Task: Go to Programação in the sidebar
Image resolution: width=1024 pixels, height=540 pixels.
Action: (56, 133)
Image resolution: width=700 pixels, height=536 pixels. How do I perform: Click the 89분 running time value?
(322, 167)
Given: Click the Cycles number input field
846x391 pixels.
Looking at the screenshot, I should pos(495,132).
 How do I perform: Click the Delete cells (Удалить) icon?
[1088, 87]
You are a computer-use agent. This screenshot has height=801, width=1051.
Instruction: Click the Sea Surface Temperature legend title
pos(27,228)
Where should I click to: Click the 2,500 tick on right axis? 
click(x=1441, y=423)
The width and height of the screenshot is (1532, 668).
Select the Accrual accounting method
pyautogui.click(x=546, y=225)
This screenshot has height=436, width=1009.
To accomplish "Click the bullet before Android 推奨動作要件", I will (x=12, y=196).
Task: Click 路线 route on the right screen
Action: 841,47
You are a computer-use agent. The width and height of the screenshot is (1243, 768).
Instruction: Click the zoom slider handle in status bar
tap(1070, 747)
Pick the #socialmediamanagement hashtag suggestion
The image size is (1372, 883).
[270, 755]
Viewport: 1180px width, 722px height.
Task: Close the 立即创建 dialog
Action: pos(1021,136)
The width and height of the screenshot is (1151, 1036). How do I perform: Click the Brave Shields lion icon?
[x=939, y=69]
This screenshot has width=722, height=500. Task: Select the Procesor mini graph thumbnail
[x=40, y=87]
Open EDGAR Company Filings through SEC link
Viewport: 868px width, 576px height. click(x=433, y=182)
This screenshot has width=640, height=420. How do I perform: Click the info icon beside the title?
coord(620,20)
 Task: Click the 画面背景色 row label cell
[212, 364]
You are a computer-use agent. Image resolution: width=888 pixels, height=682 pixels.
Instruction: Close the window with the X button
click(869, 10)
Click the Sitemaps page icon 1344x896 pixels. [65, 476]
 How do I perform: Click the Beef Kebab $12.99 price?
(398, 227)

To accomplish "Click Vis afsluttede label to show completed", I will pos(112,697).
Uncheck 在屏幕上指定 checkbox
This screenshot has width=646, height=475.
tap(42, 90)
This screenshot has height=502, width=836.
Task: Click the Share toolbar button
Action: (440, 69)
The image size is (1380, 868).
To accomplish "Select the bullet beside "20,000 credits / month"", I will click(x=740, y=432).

Work to be completed:
Give again, word for word, every line of the listing above from the one with "You are a computer-use agent. Image" to the one with "Click the Sitemaps", both inclusive, and nothing beyond them.

Task result:
You are a computer-use agent. Image resolution: width=888 pixels, height=682 pixels.
Instruction: Close the window with the X button
click(869, 10)
Click the Sitemaps page icon 1344x896 pixels. [65, 476]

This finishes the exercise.